WHAT TO PRODUCE:
According to the text on Auckland's ADL/ADC diesel units, in what month and year was the ADL class retired?

SELECTED EXCERPT START

In 2011, Auckland Transport indicated four two-car sets would be retained after the Auckland rail electrification project is completed.

Due to the introduction of the AM class electric multiple unit on all of Auckland's suburban railway lines, the ADL/ADC units were retained only for use between Pukekohe and Papakura station as a shuttle service. This was due to that portion of the North Island Main Trunk not being electrified at the time. The diesel units were also used to provide service during power outages when electric trains could not operate.

In 2020, the government announced funding for electrification of this section, which once completed will render the ADL/ADC DMUs surplus to requirements. The ADL class were retired in August 2022.

Two out of service ADLs were transferred to Glenbrook Vintage Railway (GVR) for storage in 2021 to make space for new EMUs. The DMUs were hauled to GVR by the railway's own DBR1254, because KiwiRail were unable to provide motive power for the transfers. The remainder of the ADLs were also later relocated to GVR for storage.

===Mainland Rail===
On 9 August 2025, Mainland Rail announced it had purchased former Auckland Transport DMUs to be used for transporting people to Te Kaha Stadium during concert and sporting events, creating a "special events express". The first express service is expected to be for the April 2026 opening of the stadium, with the service carrying up to 5,700 passengers per event and travelling as far as Ashburton and Rangiora.

SELECTED EXCERPT END
DATA EXTRACTS START

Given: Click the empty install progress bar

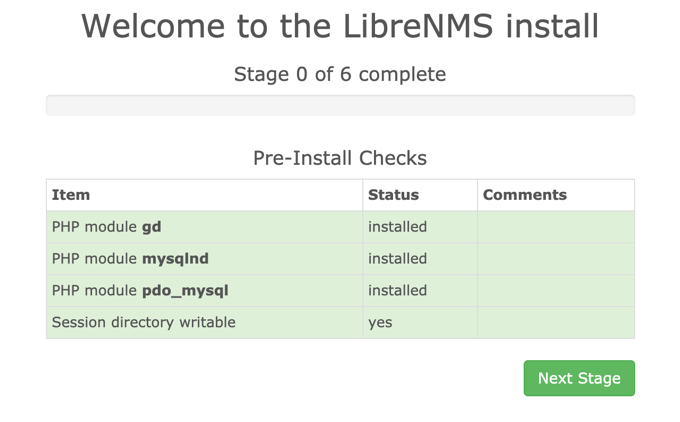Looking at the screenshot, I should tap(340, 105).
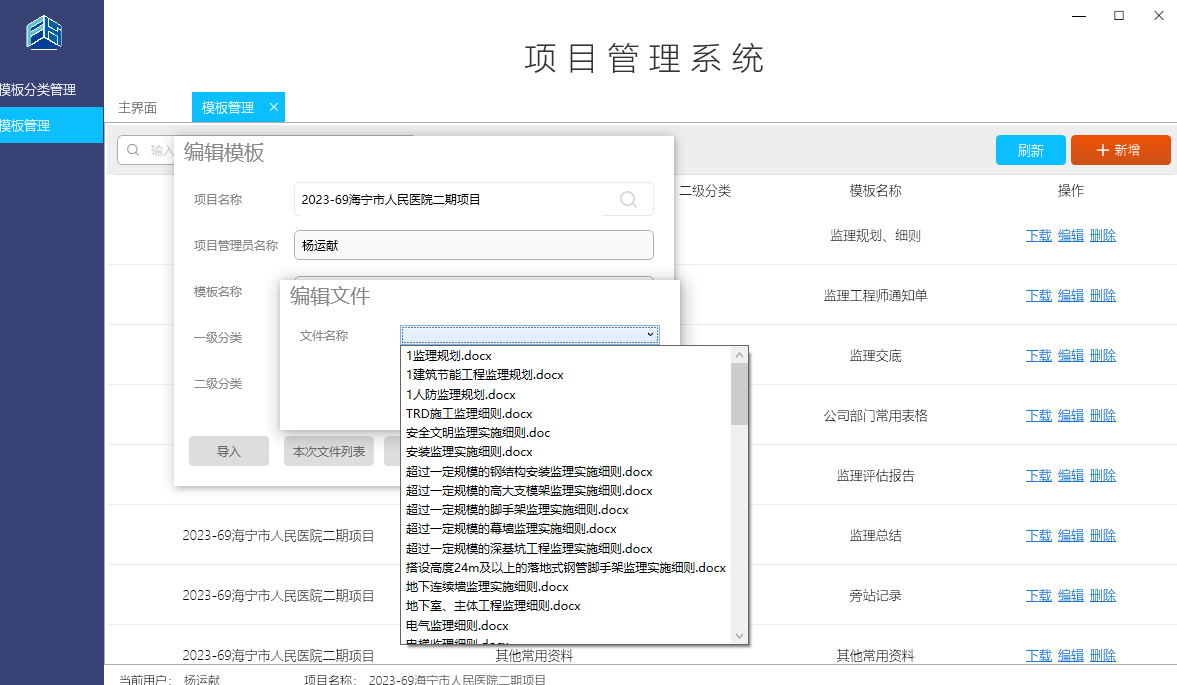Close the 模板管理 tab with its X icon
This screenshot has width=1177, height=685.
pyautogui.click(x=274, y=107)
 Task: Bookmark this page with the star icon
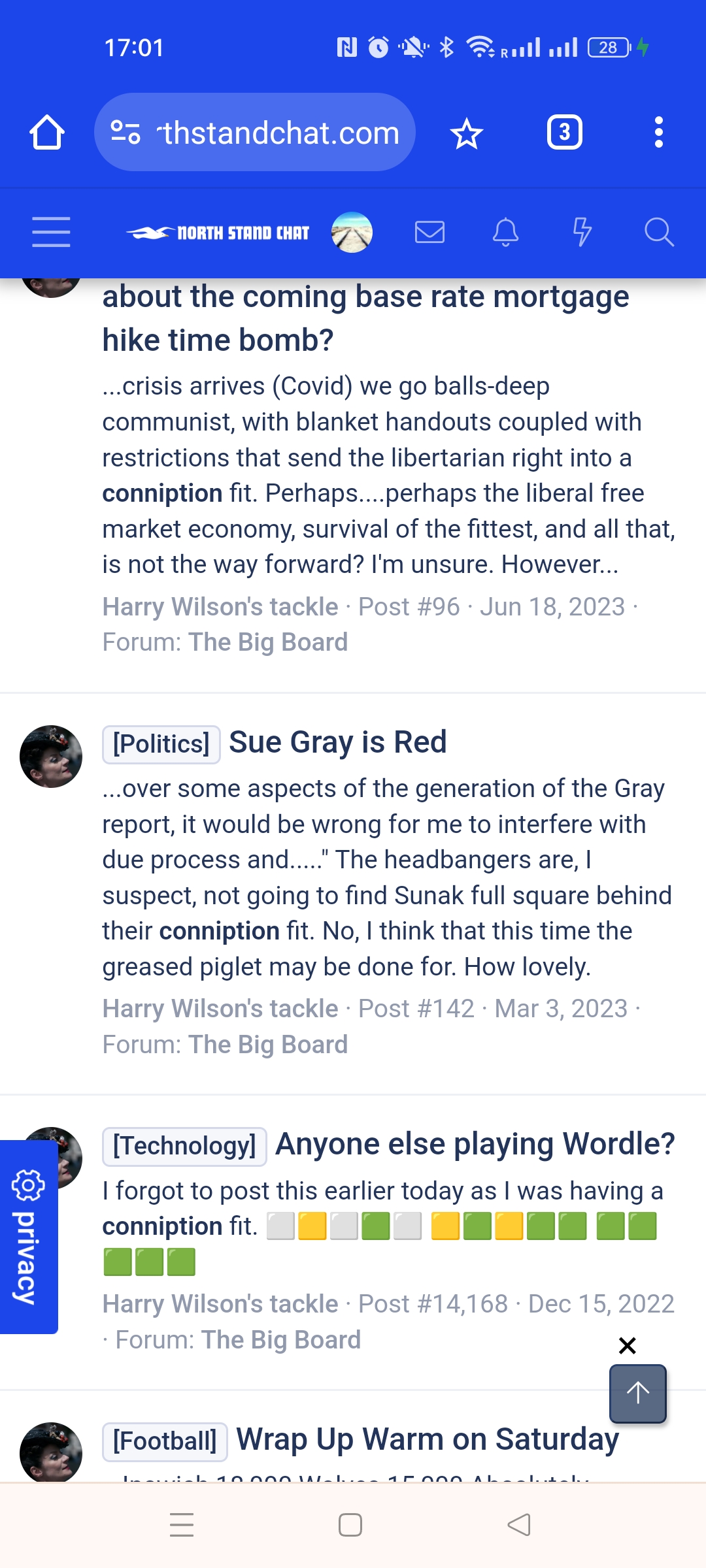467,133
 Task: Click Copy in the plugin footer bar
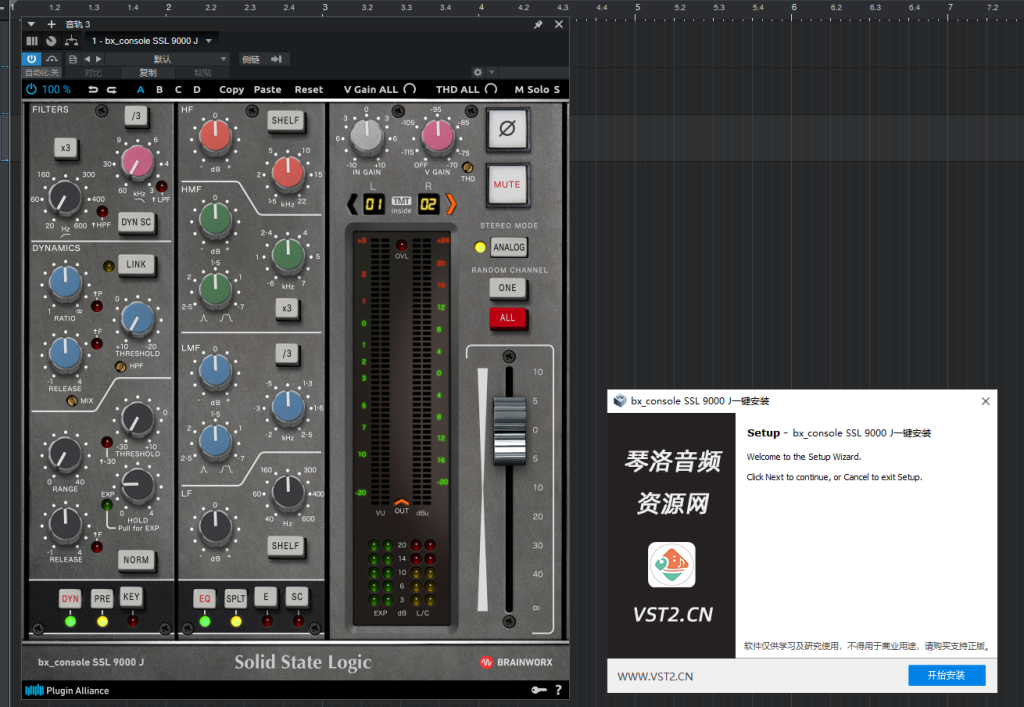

DATA EXTRACTS END

EXERCISE SOLUTION:
August 2022